We started on a quest with Tuomas to find out just how much performance we could squeeze out of the N800 by compiling the whole thing with VFP support (in essence, use the hardware floating point unit on the device).
You might be surprised to learn that most if not all of the software on N800 is compiled without support for the FPU. I guess the main motivation to do so is library size, and Tommi Komulainen mentioned on IRC that the boot time was increased without real benefits when they enabled VFP in GTK+ and Pango, so it was quickly reverted. The reasons for this boot time growth most likely include the loss of thumb instruction support the VFP imples, which means growth in library size (I'll get back to that below) as well as the fact that mixing thumb code and VFP code does not mix at all. Lets look at these hypotheses a bit closer: Library size and memory consumption Tuomas already had figures on the rootfs size growth as well as per-library notes in his blog, and that much is obvious. Usually the number one reason to use thumb code in the first place is to reduce the code size. I don't consider the flash eating a problem (after all, you can now get 8 Gt of space with the two SD slots...), but unfortunately this will be projected to RAM usage as well. We didn't think of this too much while making the tests, but I tried a quick 'cat /proc/meminfo' at the end of the boot cycle and got the following results:
So you get an initial 7MB penalty for wanting more speed. This most likely will increase when more libraries are loaded, although most of the common stuff should be already in memory by the time the desktop is up. My gut feeling is that this will become a problem only if you tend to run multiple apps or keep many browser windows open, but of course have nothing concrete to offer as proof... The boot speed is also discussed by Tuomas, but here's few notes about that as well:
In short, mixing thumb code and VFP code is not a good idea. This is due to the nature of the thumb instructions, they are 16 bit versus the 32 bits of "normal" ARM instructions. When the processor executes thumb code, it needs to be in a different mode than when executing normal code. Now, if the processor has to execute two different types of code in sequence, it needs to switch back and forth in the modes, which will be relatively slow. Now, picture a scenario where Glib is thumb code and GTK+ is VFP. Every single time any GObject traffic is happening, like say signals, the processor is jumping from mode to mode like crazy when it executes GObject code in thumb and then signal handlers in VFP which are more than likely to use stuff like g_strdup() etc which again means you go back to thumb... You can see it's a lost cause to find any performance there. This is pretty well illustrated by the following table, which shows the gtkperf timings step-by-step when working towards fully VFP system. The test was executed so that I took the debs that Tuomas had built and divided them up in chunks, installing one chunk at a time, rebooting and running gtkperf.

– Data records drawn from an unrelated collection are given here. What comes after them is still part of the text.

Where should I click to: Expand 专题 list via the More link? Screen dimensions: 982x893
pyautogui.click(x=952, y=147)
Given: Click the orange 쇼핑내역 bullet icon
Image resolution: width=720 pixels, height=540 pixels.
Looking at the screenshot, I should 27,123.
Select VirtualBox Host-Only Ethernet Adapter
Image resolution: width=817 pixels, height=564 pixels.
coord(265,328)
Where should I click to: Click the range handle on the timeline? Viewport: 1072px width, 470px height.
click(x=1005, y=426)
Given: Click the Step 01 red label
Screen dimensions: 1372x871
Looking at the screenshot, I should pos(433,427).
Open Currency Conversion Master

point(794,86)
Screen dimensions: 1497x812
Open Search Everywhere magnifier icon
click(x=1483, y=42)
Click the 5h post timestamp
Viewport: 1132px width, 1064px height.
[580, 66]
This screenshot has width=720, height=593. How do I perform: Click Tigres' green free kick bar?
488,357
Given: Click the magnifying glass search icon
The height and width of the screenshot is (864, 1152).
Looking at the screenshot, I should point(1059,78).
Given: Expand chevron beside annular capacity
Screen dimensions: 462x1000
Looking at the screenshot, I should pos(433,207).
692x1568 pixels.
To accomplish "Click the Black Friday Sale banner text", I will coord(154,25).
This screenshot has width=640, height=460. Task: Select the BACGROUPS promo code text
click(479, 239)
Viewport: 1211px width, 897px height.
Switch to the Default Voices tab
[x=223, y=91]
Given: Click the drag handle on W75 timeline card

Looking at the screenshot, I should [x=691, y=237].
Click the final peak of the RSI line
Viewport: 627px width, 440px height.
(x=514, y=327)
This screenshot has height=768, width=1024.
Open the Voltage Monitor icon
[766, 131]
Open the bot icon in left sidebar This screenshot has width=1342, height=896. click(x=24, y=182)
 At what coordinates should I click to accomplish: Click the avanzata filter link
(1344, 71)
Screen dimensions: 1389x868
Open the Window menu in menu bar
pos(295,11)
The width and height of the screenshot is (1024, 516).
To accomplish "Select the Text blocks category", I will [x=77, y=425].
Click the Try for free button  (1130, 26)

Gtkperf is not the most robust test in the world, and we observed big variance between runs. In particluar the thumb-only number is one of the bigger ones I got, but it never was much under 900s and the 930ish figure was repeating for me at that time... Thus the numbers above should not be taken as face value, but as a indication of a trend. And that is very clear in these numbers, the difference between thumb system and VFP system is almost 200s so that cannot possibly be a fluke ;) Most notable drops in the time comes in the end, when we start to get a "pure" VFP system. This is to me a clear indication that any benefit gotten from the VFP in higher libs is swallowed by the constant mode swithcing (and probably by other, more complex issues like caches). When you don't need to switch modes anymore, it's all pure benefit from hardware floats. So what about Cairo, my very best favourite graphics library? Yes indeed, it too gets a hefty boost from using hardware floats. It is pretty clearly cut in two sets: the radials (2x-7x boost) and the rest (<2x boost or nothing). The mosaic_tesselate_curves gets also a good boost (almost 2,5x), so it's not only radial patterns that benefit. As a conclusion, I'm not shy to waste my flash and RAM on speed, so I'll definitely be running a VFP-enabled system in the future on my N800 :) Wednesday, February 7. 2007Toyz Toyz Toyz
The most rewarding thing in working for a embedded field company is that you get to fondle lots of fun toys. Being a Cairo-lover, usually the first instinct for me is to run cairo-perf on them ;)
Here's some of the toys I've been and will be playing with (click for a bigger image): From the left: Nokia 770, Trolltech Greenphone and Nokia N800 (that's actually my discount-code-aquired personal device in the picture). The big thingamagick underneath the compactly packaged ones is a Marvell PXA-320 development board. We have some other thingies here too, like the Samsung Q1 and some older Texas Instruments OMAP 1510 boards etc, but those in the picture are the devices I've been involved with (and are not under NDA ;). The others I've got covered, but the Greenphone still needs to have Cairo compiled to it. I don't really know how easily that's doable but I intend to find out... Pictures © Mika Yrjölä ![]() Monday, January 22. 2007Want to write a CPA applet for Maemo but writing C gives a rash?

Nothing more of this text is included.